- _Try it_:
In the records, each line holding "height" must be reported.

────────

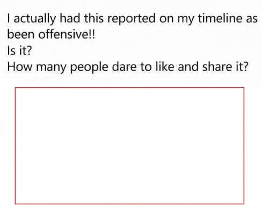Screen dimensions: 262x214
Task: Click the word "How" starting the question
Action: 20,66
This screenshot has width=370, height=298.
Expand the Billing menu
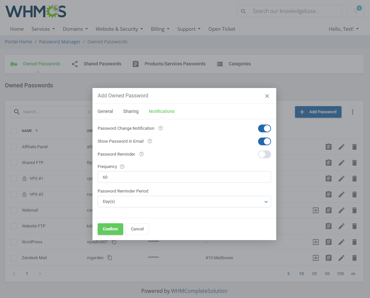pos(160,29)
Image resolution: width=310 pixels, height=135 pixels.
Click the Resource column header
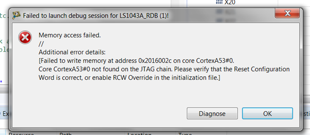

────────

- _Answer to the problem_:
This screenshot has width=370, height=298.
Image resolution: width=310 pixels, height=135 pixels.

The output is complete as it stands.